荒廃した世界で、君と非道を歩む

 随分と長い間過ごしたかに思われたが、新汰と出会いこの旅館で過ごしたのはたった半日ほどであった。
 それでも新汰と女将によくされたことに変わりはない。二人は旅館を出る二人を見送るために玄関先にまで出てきた。

「はい、これ蘭ちゃんの分」
「あ、ありがとう」

 新汰は旅館に来る前からずっと着ていた緋色の上着を差し出した。蘭は上着を受け取り、顔元に近づける。
 女将が洗ってくれたおかげで、緋色の上着は本来の赤みを取り戻していた。微かに洗剤のいい香りがする。

「もう行くんか」
「世話んなったな」

 黒色のコートを羽織った志筑は振り返り、新汰の顔を見た。何処か寂しげで、けれどそんな寂しさを隠す笑顔は、新汰の心の内を表しているようである。
 志筑はそんな新汰の心の内を探ろうとはせず、玄関先に立つ二人から目を逸らした。

「ほら、行こう」
「…うん」

 志筑に背を押され、蘭は旅館を出た。振り返っても新汰はいない。見送るのは玄関先までだったようだ。
 昨晩、強く言ってしまったことを謝りたかった。最後に話してみたかった。そんなことを言ったとて、後戻りできないのが現実である。
 何ともあっさりとした別れであるが、無駄に未練がましく別れても後味が悪いだけである。

「次は何処に行くの?」

 いっそのこと新汰達のことは忘れてしまうくらい遠くに行けば、後味の悪さなど気にせず逃避行を続けられたりもするのだろうか。
 新汰には何もかもを知られてしまっている気がする。志筑がそうであることも、蘭が志筑の行動に加担していることも何もかも。

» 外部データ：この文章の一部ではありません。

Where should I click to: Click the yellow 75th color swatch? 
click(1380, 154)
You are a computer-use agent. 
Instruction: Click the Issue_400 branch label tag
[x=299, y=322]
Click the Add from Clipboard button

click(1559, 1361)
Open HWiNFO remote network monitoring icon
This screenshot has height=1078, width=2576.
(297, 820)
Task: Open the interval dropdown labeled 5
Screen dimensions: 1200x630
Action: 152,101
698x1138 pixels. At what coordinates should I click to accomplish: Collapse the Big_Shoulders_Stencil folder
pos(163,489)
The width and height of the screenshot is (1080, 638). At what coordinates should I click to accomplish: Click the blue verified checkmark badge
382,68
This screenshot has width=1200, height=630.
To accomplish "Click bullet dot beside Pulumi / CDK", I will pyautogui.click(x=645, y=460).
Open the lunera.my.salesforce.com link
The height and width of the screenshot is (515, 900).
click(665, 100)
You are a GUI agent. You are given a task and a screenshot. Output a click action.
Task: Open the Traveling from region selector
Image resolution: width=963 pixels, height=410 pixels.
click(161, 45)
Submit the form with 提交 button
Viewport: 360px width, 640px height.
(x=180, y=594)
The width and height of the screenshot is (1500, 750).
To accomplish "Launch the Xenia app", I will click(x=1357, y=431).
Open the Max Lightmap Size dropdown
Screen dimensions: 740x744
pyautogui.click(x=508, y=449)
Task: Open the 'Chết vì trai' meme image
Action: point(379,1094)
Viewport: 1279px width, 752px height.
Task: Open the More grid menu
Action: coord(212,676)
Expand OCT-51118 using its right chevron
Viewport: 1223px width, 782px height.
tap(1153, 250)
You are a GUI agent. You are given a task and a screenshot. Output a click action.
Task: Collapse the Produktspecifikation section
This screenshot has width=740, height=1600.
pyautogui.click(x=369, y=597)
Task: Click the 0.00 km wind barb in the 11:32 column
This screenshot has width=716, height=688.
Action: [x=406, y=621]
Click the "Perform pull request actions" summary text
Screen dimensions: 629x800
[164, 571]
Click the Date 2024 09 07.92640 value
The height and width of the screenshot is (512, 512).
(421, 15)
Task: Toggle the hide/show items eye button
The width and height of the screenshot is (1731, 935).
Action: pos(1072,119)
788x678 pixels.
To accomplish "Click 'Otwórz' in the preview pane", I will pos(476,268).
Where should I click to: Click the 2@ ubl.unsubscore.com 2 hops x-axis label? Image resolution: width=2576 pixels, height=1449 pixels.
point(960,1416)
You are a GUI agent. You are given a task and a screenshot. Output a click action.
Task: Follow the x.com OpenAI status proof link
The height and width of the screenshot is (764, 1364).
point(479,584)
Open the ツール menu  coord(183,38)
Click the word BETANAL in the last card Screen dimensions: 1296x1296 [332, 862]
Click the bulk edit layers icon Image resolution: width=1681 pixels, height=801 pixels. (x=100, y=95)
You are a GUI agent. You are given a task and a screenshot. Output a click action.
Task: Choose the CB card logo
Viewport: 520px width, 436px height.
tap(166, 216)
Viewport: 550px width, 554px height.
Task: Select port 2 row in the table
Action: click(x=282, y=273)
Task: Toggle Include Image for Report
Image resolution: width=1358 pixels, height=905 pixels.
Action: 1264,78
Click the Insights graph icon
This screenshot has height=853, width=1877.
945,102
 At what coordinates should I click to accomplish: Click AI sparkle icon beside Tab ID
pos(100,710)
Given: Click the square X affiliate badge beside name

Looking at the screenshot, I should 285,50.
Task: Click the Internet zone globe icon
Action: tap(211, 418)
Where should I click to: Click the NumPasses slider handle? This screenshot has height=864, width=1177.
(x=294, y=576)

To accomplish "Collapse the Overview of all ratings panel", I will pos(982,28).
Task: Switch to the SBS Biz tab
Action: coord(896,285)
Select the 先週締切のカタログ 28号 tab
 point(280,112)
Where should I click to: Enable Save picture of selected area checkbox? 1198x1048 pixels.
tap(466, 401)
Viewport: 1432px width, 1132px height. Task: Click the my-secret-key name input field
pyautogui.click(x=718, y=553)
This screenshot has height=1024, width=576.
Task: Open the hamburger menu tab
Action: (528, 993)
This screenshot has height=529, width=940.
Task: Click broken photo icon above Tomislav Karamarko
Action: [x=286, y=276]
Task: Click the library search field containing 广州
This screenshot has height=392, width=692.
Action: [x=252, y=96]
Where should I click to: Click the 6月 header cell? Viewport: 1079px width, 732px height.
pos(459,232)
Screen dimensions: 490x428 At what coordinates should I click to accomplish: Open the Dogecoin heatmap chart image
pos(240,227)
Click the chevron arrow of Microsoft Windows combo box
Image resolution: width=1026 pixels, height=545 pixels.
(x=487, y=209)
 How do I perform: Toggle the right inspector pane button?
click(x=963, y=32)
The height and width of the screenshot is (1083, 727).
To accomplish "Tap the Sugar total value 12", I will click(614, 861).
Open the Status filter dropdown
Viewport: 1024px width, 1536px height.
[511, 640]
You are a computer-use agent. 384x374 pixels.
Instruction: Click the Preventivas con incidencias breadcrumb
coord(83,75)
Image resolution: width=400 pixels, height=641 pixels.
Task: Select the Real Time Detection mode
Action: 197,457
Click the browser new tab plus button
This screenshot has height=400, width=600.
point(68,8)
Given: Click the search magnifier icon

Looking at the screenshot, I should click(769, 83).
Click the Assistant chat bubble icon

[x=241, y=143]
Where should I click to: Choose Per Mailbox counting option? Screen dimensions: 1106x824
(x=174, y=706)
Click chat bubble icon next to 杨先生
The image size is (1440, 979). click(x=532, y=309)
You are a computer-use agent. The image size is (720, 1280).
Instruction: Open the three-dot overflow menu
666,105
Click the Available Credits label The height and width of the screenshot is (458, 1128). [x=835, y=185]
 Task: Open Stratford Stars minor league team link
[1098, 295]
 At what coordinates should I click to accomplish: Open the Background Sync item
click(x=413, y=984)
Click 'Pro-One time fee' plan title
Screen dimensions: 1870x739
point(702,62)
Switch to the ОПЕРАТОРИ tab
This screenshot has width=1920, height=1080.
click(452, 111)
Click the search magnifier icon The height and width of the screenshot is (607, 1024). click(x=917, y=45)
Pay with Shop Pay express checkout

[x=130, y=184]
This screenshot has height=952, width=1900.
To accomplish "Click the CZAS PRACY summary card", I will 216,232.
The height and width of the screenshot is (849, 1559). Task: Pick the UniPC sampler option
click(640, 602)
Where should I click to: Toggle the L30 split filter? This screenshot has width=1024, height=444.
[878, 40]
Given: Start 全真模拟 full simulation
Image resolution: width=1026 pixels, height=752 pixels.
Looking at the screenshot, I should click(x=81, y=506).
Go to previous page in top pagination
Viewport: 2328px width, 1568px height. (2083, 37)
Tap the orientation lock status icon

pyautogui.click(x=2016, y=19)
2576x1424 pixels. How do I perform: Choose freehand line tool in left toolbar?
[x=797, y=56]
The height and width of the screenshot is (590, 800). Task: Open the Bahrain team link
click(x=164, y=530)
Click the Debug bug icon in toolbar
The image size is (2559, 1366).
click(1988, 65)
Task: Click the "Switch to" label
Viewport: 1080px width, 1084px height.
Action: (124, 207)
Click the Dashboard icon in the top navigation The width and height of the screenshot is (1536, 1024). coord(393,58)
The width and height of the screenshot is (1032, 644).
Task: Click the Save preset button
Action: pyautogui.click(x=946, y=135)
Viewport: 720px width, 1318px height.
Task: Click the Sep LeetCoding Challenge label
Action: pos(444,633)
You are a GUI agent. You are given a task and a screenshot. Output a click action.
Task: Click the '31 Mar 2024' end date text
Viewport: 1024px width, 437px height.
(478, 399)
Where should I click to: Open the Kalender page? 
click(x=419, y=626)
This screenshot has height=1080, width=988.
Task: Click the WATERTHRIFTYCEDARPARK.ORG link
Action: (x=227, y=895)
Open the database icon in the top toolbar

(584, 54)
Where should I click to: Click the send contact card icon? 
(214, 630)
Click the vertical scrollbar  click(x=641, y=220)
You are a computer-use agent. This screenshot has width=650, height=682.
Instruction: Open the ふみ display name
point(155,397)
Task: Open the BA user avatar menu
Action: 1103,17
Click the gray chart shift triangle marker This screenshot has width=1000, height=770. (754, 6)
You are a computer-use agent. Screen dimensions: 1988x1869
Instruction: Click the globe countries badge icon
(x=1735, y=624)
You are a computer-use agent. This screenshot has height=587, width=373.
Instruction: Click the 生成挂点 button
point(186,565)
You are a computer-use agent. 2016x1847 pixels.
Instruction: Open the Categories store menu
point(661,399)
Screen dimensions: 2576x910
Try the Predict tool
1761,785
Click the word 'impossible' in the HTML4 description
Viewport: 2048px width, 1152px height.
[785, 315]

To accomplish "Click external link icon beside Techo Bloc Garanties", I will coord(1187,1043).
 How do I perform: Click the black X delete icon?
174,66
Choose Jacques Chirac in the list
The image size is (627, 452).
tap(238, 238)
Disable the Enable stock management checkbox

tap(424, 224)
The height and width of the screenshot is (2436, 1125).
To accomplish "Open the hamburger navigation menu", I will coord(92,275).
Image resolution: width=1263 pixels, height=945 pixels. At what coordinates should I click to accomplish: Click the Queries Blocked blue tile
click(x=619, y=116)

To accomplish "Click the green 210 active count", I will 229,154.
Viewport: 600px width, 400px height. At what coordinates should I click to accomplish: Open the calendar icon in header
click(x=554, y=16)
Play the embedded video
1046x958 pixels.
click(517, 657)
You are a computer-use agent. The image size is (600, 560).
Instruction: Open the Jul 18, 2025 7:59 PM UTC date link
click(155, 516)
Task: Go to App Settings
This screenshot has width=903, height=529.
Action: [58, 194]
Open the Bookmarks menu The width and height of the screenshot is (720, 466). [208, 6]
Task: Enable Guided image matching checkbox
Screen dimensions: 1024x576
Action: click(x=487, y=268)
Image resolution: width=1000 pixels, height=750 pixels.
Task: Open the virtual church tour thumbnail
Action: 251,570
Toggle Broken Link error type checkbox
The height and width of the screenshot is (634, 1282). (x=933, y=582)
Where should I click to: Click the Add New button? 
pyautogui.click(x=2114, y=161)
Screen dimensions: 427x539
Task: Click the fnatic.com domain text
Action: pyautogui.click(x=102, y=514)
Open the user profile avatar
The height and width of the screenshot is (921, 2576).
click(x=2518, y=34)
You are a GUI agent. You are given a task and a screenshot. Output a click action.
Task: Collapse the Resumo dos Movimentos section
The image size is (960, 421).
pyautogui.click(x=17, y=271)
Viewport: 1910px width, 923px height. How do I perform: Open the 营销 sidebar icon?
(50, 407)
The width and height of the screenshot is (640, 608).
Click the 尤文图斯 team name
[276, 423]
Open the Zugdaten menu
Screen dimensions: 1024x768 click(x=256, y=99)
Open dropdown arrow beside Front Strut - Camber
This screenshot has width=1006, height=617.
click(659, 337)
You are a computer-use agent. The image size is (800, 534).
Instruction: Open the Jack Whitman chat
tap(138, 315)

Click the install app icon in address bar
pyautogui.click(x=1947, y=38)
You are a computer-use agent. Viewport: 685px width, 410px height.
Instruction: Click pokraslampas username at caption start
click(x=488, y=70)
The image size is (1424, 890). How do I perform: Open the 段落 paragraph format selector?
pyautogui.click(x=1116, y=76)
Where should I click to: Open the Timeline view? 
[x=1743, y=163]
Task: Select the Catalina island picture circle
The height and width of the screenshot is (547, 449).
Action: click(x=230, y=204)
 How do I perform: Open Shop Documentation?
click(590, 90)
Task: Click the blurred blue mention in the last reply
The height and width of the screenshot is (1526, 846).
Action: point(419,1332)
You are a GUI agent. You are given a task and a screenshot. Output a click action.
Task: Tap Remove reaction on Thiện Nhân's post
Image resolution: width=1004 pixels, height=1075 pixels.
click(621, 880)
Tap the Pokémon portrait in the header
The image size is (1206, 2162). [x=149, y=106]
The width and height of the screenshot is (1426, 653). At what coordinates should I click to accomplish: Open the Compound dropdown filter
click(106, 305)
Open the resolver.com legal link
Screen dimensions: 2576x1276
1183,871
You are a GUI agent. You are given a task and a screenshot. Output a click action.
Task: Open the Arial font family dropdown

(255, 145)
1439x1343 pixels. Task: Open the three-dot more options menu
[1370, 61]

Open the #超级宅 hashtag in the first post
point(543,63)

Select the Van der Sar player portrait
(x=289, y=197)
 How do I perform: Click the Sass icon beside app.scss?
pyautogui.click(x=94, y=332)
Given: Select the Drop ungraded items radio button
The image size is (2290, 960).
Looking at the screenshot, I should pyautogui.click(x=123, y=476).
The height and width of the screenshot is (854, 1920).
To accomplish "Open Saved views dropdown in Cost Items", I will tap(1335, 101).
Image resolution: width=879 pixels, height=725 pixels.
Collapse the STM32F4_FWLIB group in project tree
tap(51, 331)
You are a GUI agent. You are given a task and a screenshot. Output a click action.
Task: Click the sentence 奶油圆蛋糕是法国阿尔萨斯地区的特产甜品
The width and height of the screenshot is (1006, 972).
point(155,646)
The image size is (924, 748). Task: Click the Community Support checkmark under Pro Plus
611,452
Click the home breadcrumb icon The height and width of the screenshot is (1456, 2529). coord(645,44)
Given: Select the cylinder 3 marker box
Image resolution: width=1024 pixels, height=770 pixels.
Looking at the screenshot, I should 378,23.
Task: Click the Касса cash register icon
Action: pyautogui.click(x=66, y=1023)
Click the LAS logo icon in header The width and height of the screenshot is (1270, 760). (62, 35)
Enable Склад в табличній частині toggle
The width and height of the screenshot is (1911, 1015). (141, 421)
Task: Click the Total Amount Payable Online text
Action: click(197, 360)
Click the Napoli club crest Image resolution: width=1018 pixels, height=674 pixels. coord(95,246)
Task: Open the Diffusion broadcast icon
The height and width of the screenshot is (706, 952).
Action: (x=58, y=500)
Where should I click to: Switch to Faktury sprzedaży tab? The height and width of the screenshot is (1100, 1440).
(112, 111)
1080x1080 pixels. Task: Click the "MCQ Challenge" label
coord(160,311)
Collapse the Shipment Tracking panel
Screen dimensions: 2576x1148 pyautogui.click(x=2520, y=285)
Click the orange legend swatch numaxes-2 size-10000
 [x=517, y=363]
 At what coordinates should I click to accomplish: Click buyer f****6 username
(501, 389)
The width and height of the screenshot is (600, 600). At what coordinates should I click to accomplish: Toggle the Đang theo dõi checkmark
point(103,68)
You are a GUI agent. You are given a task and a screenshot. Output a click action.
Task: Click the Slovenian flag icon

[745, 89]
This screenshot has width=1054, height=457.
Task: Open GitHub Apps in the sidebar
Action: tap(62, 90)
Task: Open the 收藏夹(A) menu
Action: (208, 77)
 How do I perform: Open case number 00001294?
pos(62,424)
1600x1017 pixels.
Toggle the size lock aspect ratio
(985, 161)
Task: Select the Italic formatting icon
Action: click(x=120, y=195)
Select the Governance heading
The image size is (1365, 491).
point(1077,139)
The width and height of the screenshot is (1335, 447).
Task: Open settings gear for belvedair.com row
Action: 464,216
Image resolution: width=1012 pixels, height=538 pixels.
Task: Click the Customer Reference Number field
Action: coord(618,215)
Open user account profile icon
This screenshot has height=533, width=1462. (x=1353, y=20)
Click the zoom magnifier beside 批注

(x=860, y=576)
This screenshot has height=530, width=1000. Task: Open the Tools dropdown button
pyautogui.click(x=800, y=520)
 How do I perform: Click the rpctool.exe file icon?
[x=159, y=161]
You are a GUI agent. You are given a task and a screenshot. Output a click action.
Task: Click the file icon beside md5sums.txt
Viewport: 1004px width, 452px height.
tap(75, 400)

「もっと遠い所に行きてぇな。お前ってさ、海と山だったらどっちが好き?」
「え? そうだなぁ……。海、かも。虫嫌いだし、体力ないし」
「なら、次の行き先は決まりだな」
「もう終わっちゃう?」
「何かな、気づかれてる気がすんだよ。誰かが、俺等を追っている」

 人が疎らに行き交う田舎町を並んで歩く。来た方向とは反対に進んでいくと、少しづつ車通りも増えてきた。
 隣を歩く志筑の顔を見上げると、何とも言えない不安げな表情を浮かべていた。これほどまでに不安げな志筑は見たことがない。
 放り出された志筑の傷だらけの手が見えて、反射的に握っていた。強く握りしめると、志筑も握り返す。

「大丈夫だよ。私達は誰にも捕まらない。だって、捕まる前に死ぬんだからね」
「何があっても、俺が殺すのはお前で最後だ。だから、絶対に死ぬんじゃねぇぞ」
「志筑もね」

 そろそろ終わりへと向かわなければならない。当初の目的を忘れてはいけないのだ。